• [ASSIGNED TASK] Each entry needs to be restated exactly as written.

• [Stored items]
————————

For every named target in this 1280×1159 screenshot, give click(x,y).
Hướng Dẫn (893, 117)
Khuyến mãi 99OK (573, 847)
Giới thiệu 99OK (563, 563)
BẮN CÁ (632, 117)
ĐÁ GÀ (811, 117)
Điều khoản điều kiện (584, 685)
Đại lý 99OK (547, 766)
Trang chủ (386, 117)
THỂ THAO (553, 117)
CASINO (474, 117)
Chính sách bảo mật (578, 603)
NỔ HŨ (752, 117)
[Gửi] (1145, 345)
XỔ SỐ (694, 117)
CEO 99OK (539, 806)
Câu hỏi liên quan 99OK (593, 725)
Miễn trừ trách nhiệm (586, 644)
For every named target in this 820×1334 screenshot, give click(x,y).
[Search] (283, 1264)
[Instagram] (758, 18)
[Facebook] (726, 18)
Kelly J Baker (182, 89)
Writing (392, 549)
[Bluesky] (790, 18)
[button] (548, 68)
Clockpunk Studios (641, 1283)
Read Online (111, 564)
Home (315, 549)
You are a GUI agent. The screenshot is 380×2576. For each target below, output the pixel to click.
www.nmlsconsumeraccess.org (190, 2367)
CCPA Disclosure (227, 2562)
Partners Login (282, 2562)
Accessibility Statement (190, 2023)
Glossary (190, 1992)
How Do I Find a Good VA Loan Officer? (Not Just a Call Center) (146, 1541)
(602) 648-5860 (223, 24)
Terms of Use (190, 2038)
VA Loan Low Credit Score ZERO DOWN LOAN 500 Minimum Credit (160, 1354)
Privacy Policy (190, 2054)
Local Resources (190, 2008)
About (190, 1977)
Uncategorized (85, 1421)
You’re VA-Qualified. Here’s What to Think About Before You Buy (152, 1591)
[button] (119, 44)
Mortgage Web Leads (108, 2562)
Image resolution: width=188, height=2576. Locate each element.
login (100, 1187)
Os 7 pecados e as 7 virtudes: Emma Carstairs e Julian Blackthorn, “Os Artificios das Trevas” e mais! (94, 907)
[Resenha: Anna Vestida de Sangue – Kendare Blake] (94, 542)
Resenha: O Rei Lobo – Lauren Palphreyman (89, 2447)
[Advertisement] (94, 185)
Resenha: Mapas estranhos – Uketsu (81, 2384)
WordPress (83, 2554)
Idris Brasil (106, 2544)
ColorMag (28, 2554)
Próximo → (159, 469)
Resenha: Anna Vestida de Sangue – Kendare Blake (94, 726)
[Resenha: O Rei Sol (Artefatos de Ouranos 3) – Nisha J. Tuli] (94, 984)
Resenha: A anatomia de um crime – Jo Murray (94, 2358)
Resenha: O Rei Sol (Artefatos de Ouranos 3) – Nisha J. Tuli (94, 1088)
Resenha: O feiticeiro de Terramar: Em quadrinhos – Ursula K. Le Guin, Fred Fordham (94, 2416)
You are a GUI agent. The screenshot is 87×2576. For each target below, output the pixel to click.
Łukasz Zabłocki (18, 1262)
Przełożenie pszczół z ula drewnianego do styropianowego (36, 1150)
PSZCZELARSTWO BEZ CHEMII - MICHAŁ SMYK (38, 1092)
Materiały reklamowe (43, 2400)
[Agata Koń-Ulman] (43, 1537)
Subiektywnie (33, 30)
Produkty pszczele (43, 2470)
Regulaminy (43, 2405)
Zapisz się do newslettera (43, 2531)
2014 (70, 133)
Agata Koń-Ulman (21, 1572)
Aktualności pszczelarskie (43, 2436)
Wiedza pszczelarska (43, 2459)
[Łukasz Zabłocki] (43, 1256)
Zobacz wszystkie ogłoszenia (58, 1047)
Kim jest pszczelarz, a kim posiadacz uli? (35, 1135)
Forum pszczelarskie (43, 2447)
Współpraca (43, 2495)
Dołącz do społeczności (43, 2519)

————————

• [EXERCISE SOLUTION]
For every named target in this 1280×1159 screenshot, give click(x,y).
Hướng Dẫn (893, 117)
Khuyến mãi 99OK (573, 847)
Giới thiệu 99OK (563, 563)
BẮN CÁ (632, 117)
ĐÁ GÀ (811, 117)
Điều khoản điều kiện (584, 685)
Đại lý 99OK (547, 766)
Trang chủ (386, 117)
THỂ THAO (553, 117)
CASINO (474, 117)
Chính sách bảo mật (578, 603)
NỔ HŨ (752, 117)
[Gửi] (1145, 345)
XỔ SỐ (694, 117)
CEO 99OK (539, 806)
Câu hỏi liên quan 99OK (593, 725)
Miễn trừ trách nhiệm (586, 644)
For every named target in this 820×1334 screenshot, give click(x,y).
[Search] (283, 1264)
[Instagram] (758, 18)
[Facebook] (726, 18)
Kelly J Baker (182, 89)
Writing (392, 549)
[Bluesky] (790, 18)
[button] (548, 68)
Clockpunk Studios (641, 1283)
Read Online (111, 564)
Home (315, 549)
You are a GUI agent. The screenshot is 380×2576. For each target below, output the pixel to click.
www.nmlsconsumeraccess.org (190, 2367)
CCPA Disclosure (227, 2562)
Partners Login (282, 2562)
Accessibility Statement (190, 2023)
Glossary (190, 1992)
How Do I Find a Good VA Loan Officer? (Not Just a Call Center) (146, 1541)
(602) 648-5860 (223, 24)
Terms of Use (190, 2038)
VA Loan Low Credit Score ZERO DOWN LOAN 500 Minimum Credit (160, 1354)
Privacy Policy (190, 2054)
Local Resources (190, 2008)
About (190, 1977)
Uncategorized (85, 1421)
You’re VA-Qualified. Here’s What to Think About Before You Buy (152, 1591)
[button] (119, 44)
Mortgage Web Leads (108, 2562)
Image resolution: width=188, height=2576. Locate each element.
login (100, 1187)
Os 7 pecados e as 7 virtudes: Emma Carstairs e Julian Blackthorn, “Os Artificios das Trevas” e mais! (94, 907)
[Resenha: Anna Vestida de Sangue – Kendare Blake] (94, 542)
Resenha: O Rei Lobo – Lauren Palphreyman (89, 2447)
[Advertisement] (94, 185)
Resenha: Mapas estranhos – Uketsu (81, 2384)
WordPress (83, 2554)
Idris Brasil (106, 2544)
ColorMag (28, 2554)
Próximo → (159, 469)
Resenha: Anna Vestida de Sangue – Kendare Blake (94, 726)
[Resenha: O Rei Sol (Artefatos de Ouranos 3) – Nisha J. Tuli] (94, 984)
Resenha: A anatomia de um crime – Jo Murray (94, 2358)
Resenha: O Rei Sol (Artefatos de Ouranos 3) – Nisha J. Tuli (94, 1088)
Resenha: O feiticeiro de Terramar: Em quadrinhos – Ursula K. Le Guin, Fred Fordham (94, 2416)
You are a GUI agent. The screenshot is 87×2576. For each target below, output the pixel to click.
Łukasz Zabłocki (18, 1262)
Przełożenie pszczół z ula drewnianego do styropianowego (36, 1150)
PSZCZELARSTWO BEZ CHEMII - MICHAŁ SMYK (38, 1092)
Materiały reklamowe (43, 2400)
[Agata Koń-Ulman] (43, 1537)
Subiektywnie (33, 30)
Produkty pszczele (43, 2470)
Regulaminy (43, 2405)
Zapisz się do newslettera (43, 2531)
2014 (70, 133)
Agata Koń-Ulman (21, 1572)
Aktualności pszczelarskie (43, 2436)
Wiedza pszczelarska (43, 2459)
[Łukasz Zabłocki] (43, 1256)
Zobacz wszystkie ogłoszenia (58, 1047)
Kim jest pszczelarz, a kim posiadacz uli? (35, 1135)
Forum pszczelarskie (43, 2447)
Współpraca (43, 2495)
Dołącz do społeczności (43, 2519)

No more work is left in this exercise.